- Passage to read
Finding food freedom

Eating disorders are a very real concern, especially among our youth.

Dietician Bertus Coetzer says it’s time to open up conversations that will help those struggling with eating disorders not to feel alone and to find ‘food freedom’.

It’s hard to believe, looking at him, that Bertus was once heavily overweight, fighting his own weight loss and eating battle.

“I have struggled with my weight my entire life. I know what it’s like to feel like you are being constantly tortured by food.”

It was for this reason, about 12 years ago, that he decided to change the course of his life and study dietetics and psychology. “I was only 22, weighed around 115kg and bordered on becoming a Type 2 diabetic. I was desperate to find a solution.”

Determined to find his own ‘food freedom’, Bertus says dietetics and psychology are closely interlinked. “You have to find and address the ‘why’ in your relationship with food before you can fix an eating disorder.”

Based in Ballito, Bertus works in hospitals focussing on nutritional psychology. He’s also in the process of setting up an eating disorder support group.

“On a daily basis I see girls struggling with severe eating disorders. Some haven’t menstruated for six months and women in their 30s are already going into early menopause. Social media and the ‘diet culture’ have a lot to do with it.”

Bertus says eating disorders are addictions, similar to being an alcoholic or drug addict. The difference is that those things can be removed from your life. Food can’t be.

“We need food to survive, so our relationship with food is extremely important. This is one of the hardest addictions to live with because no one talks about it.”

So, what do we need to do to fix it? “Start conversations and talk about eating disorders. Parents need to have these conversations with their kids.

We are quick to tell them not to drink alcohol, but how often do we talk to them about their relationship with food?”

- Extracted data
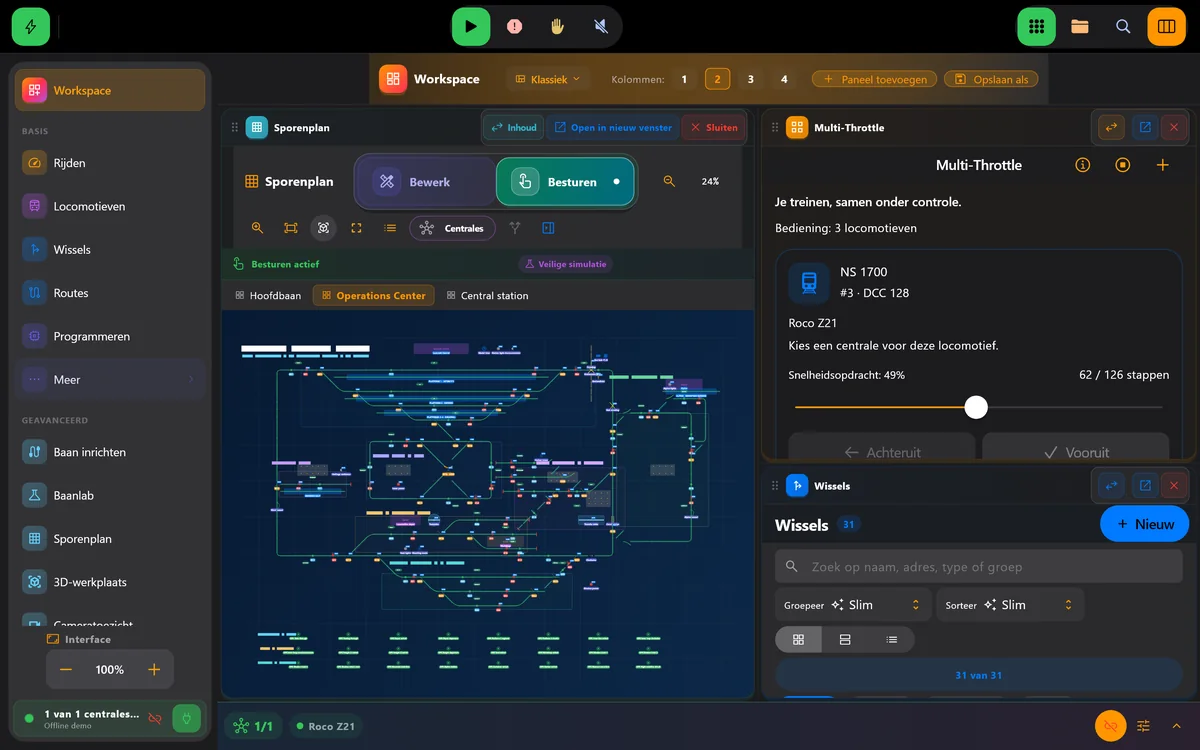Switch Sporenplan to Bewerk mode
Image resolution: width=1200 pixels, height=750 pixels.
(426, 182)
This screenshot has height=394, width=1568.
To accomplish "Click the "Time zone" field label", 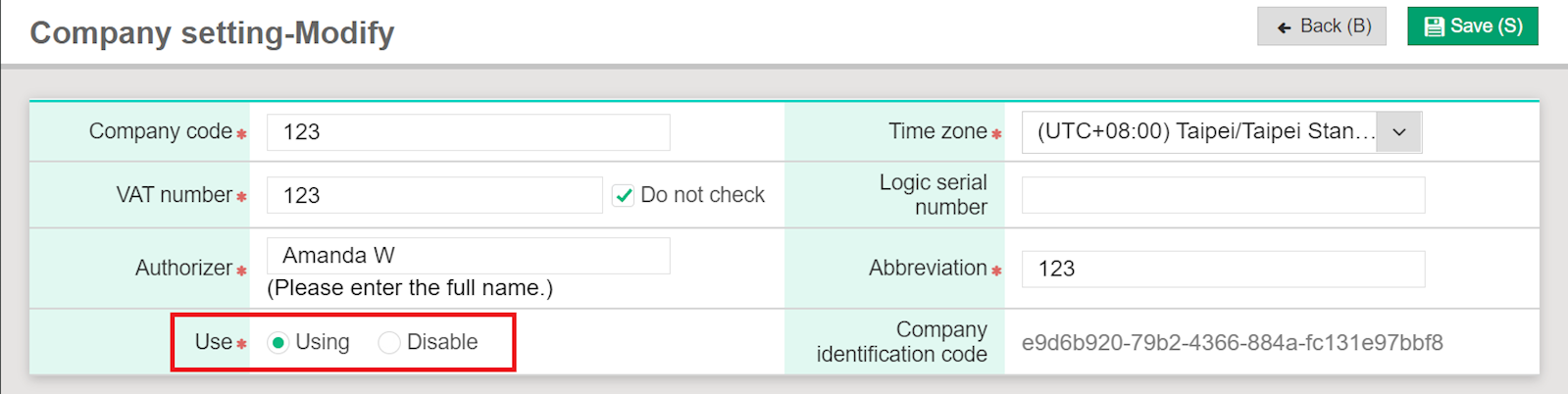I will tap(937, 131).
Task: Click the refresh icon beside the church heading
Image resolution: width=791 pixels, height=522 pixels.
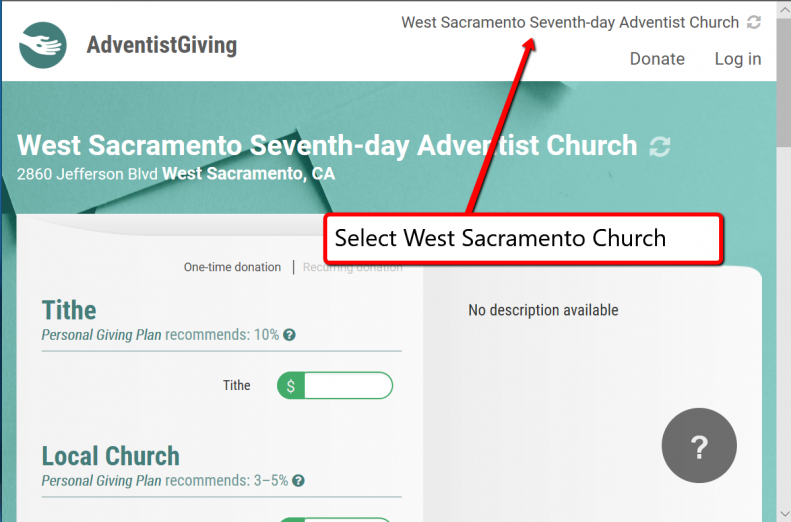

- Set of tasks
1. Quote the food freedom article word for word, starting at "Based in Ballito, Bertus" and ending at "with their kids.".
2. Extend the article on eating disorders and food freedom beyond its final sentence.
The records aren't needed here.

- Your responses
1.
Based in Ballito, Bertus works in hospitals focussing on nutritional psychology. He’s also in the process of setting up an eating disorder support group.

“On a daily basis I see girls struggling with severe eating disorders. Some haven’t menstruated for six months and women in their 30s are already going into early menopause. Social media and the ‘diet culture’ have a lot to do with it.”

Bertus says eating disorders are addictions, similar to being an alcoholic or drug addict. The difference is that those things can be removed from your life. Food can’t be.

“We need food to survive, so our relationship with food is extremely important. This is one of the hardest addictions to live with because no one talks about it.”

So, what do we need to do to fix it? “Start conversations and talk about eating disorders. Parents need to have these conversations with their kids.

2.
It’s important, Bertus says, to stop ‘villianising’ certain foods and food groups. “One doughnut is not going to make you fat, just like one salad won’t make you thin. It’s about what you do consistently. My best advice is to live by the 80/20 rule. Try to make healthy choices 80 percent of the time, and the rest of time eat whatever you want!”

Details: Bertus Coetzer, [email protected], 073 454 5706, @dietitian__bert


Eating disorder prevention tips

  1. Ditch the notion that a particular diet, weight or body size will lead to happiness. You are more than what your body looks like.
  2. Learn about the types of eating disorders. Awareness will help you avoid judgemental or mistaken attitudes about food, weight, body shape and eating disorders and help you to learn the signs of potential eating disorders.
  3. Avoid categorizing foods as ‘good’ vs ‘bad’. A healthy diet should focus on whole foods (produce, lean meats, low-fat dairy, nuts and legumes) but allow room to enjoy all kinds of food in moderation.
  4. Value yourself based on your goals, accomplishments, talents and character not your body weight and shape. Be grateful your body can dance, clean the house, walk upstairs, give birth and more.
  5. If you think someone has an eating disorder, express your concerns in a caring manner. Gently but firmly encourage the person to seek professional help. If you have an eating disorder, don’t let it control your life any longer. Reach out and find out how a tailored treatment programme can help you regain control over your life and find food freedom.